I'd be looking into setting up ZFS on root for my next machine

I too was on the path of adventure once but then the kernel module hasn't been built after the upgrade. Also btrfs offers some nice features for root especially that zfs doesn't have.

[–] avidamoeba@lemmy.ca 1 points 3 months ago (1 children)

It's one of the reasons I use Ubuntu LTS, the ZFS module is bundled by default.

Also btrfs offers some nice features for root especially that zfs doesn’t have.

Oh? Elaborate pls.

[–] pressanykeynow@lemmy.world 1 points 3 months ago (1 children)

You can boot straight into snapshot, may be useful if an update went wrong or you don't like new kde.
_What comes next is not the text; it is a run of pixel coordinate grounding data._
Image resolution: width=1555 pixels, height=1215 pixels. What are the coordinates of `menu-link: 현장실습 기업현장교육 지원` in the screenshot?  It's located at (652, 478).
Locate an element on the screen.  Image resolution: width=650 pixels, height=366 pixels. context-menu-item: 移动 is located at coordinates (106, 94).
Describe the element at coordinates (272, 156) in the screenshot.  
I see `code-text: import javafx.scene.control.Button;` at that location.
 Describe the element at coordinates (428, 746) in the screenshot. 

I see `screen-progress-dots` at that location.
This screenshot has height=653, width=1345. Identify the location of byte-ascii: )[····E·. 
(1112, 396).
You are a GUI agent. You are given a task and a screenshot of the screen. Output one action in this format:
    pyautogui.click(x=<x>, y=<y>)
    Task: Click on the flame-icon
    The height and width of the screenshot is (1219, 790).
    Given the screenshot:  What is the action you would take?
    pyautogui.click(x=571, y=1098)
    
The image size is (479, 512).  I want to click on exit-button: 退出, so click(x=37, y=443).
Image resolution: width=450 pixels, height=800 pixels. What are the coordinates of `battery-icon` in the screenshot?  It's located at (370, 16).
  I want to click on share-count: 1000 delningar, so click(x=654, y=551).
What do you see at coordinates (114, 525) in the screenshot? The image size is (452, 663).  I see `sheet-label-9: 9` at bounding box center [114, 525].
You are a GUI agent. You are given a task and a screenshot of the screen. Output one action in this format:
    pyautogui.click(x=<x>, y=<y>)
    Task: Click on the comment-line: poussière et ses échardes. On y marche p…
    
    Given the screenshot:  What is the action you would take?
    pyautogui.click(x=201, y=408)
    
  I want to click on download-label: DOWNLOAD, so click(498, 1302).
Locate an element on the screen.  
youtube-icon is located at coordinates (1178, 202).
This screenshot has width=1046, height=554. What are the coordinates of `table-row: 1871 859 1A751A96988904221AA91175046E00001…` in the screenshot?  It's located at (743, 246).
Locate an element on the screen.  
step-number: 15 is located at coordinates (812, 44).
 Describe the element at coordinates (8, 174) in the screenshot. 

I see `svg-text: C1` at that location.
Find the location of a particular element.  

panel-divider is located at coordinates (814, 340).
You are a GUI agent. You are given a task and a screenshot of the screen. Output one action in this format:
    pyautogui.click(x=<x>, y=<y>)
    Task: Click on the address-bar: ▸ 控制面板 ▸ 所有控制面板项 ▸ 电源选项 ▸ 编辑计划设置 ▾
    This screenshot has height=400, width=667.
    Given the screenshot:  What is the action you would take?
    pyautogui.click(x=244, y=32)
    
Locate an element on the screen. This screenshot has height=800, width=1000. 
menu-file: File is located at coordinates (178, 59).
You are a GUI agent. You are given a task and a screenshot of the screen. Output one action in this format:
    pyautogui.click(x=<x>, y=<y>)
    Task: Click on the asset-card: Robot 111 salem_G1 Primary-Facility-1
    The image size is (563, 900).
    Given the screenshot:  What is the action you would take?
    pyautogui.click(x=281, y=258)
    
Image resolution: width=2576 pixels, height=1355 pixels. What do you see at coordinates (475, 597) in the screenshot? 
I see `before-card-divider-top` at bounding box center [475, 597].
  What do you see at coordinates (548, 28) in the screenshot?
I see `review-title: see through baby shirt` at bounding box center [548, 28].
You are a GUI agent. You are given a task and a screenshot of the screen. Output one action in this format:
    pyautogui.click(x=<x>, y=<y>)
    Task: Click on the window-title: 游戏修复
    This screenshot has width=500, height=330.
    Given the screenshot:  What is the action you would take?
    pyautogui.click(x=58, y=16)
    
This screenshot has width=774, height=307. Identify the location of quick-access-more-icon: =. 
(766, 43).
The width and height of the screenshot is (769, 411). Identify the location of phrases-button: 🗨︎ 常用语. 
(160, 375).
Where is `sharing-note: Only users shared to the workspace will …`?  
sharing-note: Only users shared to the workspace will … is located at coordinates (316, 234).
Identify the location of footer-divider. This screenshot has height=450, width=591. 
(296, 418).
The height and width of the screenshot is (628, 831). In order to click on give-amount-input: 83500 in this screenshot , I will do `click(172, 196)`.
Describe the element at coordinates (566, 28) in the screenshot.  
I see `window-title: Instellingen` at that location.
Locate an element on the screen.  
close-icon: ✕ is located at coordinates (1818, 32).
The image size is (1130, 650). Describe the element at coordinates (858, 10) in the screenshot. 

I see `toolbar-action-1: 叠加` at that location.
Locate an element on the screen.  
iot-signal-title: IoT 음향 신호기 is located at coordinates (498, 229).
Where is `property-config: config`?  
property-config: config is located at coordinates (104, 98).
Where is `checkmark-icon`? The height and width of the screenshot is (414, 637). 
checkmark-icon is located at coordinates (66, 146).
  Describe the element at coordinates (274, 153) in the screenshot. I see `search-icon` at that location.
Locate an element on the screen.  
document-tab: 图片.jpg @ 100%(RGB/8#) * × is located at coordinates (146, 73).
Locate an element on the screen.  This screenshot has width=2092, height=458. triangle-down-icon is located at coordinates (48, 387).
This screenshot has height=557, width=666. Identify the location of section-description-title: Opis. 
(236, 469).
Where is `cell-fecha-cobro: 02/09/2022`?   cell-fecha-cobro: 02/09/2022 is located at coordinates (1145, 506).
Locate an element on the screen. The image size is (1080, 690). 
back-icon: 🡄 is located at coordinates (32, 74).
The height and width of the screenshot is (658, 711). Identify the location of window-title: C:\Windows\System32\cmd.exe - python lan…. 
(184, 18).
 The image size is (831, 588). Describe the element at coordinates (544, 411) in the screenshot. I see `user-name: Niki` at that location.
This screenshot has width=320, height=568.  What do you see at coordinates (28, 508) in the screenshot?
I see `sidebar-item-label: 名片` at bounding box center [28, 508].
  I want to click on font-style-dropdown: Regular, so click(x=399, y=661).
You can change drives and raid configuration online. For example I bought a laptop that had windows preinstalled, so I used the second half of the disk space for linux, then I figured I don't need windows so I formatted windows partition to btrfs, added it as a new device, moved all the data there, deleted the old linux partition and extended the new one to the whole drive, all that easy and without reboot.

[–] avidamoeba@lemmy.ca 2 points 3 months ago

Oh nice. I think that all of those are possible with ZFS too. Although I'm pretty sure that the snapshot-boot is done outside of ZFS itself. As in, there's something else that takes the snapshots and makes them available to the bootloader. I think zsys used to do that in the experimental ZFS-on-root support that shipped in Ubuntu 20.04. I recall having a snapshot appear before every update and those snapshots were selectable from GRUB.